Un système de régulation remis en question par les innovations
Si la seconde partie du XXème siècle a été dominée par la découverte de médicaments chimiques (on décrit cette période comme l’ère des médicaments "blockbusters", des médicaments susceptibles de traiter une large population), la fin du XXème et le début du XXIème siècle ont initié le virage des médicaments biologiques et des thérapies géniques. Ces médicaments sont distribués majoritairement à l’hôpital et s’adressent à des populations de plus en plus réduites. Leur proposition de valeur s’exprime davantage en termes de guérison voire d’éradication de certaines pathologies, là où les médicaments "blockbusters" ont permis le plus souvent de chroniciser certaines maladies, c’est-à-dire vivre plus longtemps et en meilleure santé avec une maladie chronique (diabète, cholestérol, insuffisance cardiaque). Face à ce nouveau paradigme, notre système de régulation est-il toujours adapté ?
Des délais de traitements des dossiers supérieurs à la moyenne européenne
Les lettres d’orientation ministérielles font référence à la "Directive Transparence" qui demande aux États membres de l’Union européenne de veiller à ce que le délai de fixation des prix "n'excède pas 180 jours". Le dernier rapport d’activité publié par le CEPS fait état d’une amélioration relative des délais d’accès en France avec en moyenne, tous dossiers confondus (ayant abouti ou non à un accord, génériques et non génériques), des délais de 142 jours en 2017. Mais si on met de côté les médicaments génériques et les dossiers qui n’ont pas abouti à un accord, ces délais moyens atteignent 213 jours, soit 33 jours de plus que l’objectif fixé par la directive européenne. Cela suppose donc qu’il existe un certain nombre de molécules qui ont du mal à trouver le chemin de l’accès dans le cadre de la procédure classique d’enregistrement.
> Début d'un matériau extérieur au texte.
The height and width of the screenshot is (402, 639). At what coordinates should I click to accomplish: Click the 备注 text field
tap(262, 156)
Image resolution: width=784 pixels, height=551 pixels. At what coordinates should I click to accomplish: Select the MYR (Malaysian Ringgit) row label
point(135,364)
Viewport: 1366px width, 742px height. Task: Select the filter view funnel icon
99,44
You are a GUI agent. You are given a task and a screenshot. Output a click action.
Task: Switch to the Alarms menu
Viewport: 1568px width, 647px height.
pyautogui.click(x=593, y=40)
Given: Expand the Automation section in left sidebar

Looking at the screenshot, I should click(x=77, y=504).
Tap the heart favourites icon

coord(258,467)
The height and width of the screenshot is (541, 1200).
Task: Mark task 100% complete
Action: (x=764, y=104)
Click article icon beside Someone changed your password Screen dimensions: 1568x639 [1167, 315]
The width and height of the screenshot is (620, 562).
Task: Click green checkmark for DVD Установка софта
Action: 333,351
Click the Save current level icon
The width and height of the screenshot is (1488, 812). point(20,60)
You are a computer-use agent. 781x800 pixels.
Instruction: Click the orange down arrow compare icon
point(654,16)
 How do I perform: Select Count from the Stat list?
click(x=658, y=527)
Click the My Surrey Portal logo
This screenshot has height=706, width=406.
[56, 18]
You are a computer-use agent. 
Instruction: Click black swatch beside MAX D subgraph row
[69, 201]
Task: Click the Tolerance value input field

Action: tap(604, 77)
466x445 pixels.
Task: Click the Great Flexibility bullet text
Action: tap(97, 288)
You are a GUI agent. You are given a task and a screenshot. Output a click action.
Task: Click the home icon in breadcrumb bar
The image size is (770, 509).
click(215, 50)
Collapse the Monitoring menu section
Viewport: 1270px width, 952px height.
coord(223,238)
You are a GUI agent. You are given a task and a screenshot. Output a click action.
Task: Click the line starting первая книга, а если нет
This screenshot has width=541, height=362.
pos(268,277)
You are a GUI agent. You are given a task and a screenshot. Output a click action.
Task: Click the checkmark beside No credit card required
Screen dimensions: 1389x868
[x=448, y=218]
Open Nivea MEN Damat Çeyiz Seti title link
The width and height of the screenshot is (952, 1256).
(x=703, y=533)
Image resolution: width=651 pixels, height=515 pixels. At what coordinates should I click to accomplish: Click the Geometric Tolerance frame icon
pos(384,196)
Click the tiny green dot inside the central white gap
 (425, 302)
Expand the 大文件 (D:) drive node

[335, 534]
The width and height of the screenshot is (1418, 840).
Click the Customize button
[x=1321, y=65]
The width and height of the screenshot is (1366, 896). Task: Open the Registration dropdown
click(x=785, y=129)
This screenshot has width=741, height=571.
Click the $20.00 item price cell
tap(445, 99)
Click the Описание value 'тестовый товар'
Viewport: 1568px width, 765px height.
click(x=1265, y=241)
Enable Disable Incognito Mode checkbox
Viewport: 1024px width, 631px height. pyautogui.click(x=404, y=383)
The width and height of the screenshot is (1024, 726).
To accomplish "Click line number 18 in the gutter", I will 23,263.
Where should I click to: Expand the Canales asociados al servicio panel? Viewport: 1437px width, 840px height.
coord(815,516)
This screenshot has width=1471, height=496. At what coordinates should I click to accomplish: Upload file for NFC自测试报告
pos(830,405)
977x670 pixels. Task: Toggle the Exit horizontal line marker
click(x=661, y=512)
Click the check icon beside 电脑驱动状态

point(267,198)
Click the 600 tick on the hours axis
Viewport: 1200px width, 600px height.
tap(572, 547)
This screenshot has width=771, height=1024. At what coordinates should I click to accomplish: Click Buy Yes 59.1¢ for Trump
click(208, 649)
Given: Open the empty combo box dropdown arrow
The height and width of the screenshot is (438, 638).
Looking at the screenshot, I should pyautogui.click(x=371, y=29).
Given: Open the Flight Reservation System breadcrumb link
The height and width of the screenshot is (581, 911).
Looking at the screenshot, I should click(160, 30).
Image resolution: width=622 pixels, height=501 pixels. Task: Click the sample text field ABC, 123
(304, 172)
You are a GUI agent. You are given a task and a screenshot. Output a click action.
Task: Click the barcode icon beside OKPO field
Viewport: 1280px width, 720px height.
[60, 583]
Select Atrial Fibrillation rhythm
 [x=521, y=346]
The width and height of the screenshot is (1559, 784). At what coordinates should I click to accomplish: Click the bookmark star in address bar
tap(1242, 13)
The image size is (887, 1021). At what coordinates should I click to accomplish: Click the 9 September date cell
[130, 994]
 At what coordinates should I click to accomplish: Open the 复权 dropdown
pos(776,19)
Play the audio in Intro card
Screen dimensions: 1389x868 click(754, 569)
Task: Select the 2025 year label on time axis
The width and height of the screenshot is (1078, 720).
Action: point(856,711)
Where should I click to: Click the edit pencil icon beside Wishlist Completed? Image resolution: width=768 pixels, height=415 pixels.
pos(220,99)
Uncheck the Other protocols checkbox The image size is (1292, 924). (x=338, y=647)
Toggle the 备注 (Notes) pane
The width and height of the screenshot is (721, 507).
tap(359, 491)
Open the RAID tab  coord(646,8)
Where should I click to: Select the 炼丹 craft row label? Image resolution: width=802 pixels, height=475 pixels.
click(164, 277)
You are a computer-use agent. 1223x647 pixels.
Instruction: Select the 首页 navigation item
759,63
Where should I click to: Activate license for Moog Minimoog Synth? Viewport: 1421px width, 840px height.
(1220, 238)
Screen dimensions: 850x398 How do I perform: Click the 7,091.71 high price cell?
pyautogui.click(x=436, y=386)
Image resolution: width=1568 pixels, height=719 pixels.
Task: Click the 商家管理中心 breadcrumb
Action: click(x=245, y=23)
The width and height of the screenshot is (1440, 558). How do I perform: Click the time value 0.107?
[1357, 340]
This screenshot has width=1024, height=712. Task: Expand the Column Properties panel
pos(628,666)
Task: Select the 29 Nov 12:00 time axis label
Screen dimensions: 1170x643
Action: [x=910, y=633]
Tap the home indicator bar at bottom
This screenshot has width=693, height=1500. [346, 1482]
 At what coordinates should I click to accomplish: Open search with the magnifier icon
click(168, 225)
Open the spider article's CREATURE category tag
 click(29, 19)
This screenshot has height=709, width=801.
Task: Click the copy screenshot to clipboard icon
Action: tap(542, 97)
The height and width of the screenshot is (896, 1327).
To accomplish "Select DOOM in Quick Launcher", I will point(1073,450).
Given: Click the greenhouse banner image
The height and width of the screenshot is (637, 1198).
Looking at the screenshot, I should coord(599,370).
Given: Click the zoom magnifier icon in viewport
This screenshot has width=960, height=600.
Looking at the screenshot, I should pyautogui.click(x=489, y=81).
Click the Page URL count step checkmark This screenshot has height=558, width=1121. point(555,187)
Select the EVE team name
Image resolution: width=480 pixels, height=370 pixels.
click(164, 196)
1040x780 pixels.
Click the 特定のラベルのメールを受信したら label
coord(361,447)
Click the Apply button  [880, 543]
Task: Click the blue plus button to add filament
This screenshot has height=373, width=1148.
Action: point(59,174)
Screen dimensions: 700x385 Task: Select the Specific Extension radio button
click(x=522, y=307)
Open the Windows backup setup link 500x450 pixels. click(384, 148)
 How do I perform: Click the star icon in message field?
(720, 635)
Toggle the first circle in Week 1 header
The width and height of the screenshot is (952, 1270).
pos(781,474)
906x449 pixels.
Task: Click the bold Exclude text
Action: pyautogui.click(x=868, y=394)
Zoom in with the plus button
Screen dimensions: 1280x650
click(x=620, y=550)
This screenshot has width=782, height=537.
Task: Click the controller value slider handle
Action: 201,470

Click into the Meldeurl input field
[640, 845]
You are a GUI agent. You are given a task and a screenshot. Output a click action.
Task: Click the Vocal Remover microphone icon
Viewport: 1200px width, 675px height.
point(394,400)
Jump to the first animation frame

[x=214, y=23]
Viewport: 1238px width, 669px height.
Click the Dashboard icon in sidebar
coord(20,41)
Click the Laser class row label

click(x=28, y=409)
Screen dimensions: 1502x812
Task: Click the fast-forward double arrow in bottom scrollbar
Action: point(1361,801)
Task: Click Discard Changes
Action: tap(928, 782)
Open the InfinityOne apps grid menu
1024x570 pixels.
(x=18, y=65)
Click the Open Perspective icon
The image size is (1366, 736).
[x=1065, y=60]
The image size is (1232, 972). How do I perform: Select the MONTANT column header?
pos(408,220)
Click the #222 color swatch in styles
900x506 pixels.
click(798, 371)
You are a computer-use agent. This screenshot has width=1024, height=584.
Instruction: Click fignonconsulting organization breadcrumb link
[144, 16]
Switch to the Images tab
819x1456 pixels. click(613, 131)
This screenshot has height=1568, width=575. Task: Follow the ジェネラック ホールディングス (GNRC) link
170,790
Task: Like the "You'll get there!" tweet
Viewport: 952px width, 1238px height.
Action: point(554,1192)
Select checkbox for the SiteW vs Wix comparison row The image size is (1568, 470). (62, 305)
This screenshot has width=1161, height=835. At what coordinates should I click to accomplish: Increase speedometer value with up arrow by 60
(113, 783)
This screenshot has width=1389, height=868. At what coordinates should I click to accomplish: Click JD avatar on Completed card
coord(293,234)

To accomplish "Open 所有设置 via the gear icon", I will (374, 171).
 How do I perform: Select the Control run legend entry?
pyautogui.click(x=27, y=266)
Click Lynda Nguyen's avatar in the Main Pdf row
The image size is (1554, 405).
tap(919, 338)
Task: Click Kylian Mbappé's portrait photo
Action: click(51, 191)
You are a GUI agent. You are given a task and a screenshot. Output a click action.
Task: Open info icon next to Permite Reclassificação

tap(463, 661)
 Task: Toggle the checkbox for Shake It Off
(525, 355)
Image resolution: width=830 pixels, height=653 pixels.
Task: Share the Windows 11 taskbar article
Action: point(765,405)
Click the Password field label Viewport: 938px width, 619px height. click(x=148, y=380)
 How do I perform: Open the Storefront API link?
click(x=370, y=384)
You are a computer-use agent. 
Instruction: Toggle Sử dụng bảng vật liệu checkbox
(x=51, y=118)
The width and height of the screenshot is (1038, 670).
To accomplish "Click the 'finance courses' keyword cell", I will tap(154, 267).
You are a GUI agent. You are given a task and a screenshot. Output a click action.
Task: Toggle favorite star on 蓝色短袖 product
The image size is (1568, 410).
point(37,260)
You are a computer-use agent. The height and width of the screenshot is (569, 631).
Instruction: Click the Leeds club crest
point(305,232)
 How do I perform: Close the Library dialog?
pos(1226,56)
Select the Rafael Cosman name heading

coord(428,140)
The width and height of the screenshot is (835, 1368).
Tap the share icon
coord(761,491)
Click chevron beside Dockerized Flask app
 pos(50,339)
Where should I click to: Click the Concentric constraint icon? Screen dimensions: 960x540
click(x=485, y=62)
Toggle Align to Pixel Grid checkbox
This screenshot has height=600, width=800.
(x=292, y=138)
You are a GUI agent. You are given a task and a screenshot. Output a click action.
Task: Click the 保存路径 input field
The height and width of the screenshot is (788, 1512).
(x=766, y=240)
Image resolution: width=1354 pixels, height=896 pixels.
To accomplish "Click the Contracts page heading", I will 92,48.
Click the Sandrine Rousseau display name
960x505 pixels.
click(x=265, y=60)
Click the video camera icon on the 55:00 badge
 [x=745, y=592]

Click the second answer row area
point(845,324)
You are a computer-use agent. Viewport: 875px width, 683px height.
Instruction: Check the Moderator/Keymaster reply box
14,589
L’accès précoce et dérogatoire par le système d’ATU avant l’autorisation de mise sur le marché et "post-ATU" après l’autorisation de mise sur le marché (ce système permet d’assurer une prise en charge du médicament s’il n’est pas encore inscrit sur la liste des médicaments remboursés à la date où l’ATU expire) compense en partie ces délais. Mais ce dispositif dérogatoire n’a pas été pensé pour devenir la voie d’accès principale des innovations thérapeutiques, ce qui a conduit le régulateur à le réformer en poursuivant deux objectifs d’apparence contradictoires : ouvrir plus largement l’ATU aux "extensions d’indications", c’est-à-dire aux médicaments ayant déjà obtenu une AMM, et renforcer les contraintes budgétaires de ce dispositif en mettant en place des systèmes de plafonnement aux indemnités des médicaments sous ATU.
Dans notre rapport Médicaments innovants : prévenir pour mieux guérir, nous défendons la mise en place d’une procédure d’évaluation prioritaire pour les traitements innovants, sur le modèle du label américain "breakthrough therapy", afin de rendre possible la priorisation des dossiers concernant des médicaments supposés innovants au sein des autorités chargées de l’évaluation et de la négociation du prix (la Haute Autorité de Santé et le CEPS).
Une France de moins en moins attractive au niveau mondial
Le marché du médicament se caractérise par son organisation particulièrement mondialisée. De grands groupes pharmaceutiques multinationaux concentrent une proportion importante de la commercialisation de médicaments. Dans ce contexte, une forme de compétition entre pays existe afin d’attirer les centres de recherche et développement (R&D) et les essais cliniques. Accueillir la R&D crée une dynamique favorable à travers la création d’emplois, les recettes fiscales, mais aussi l’accès aux soins.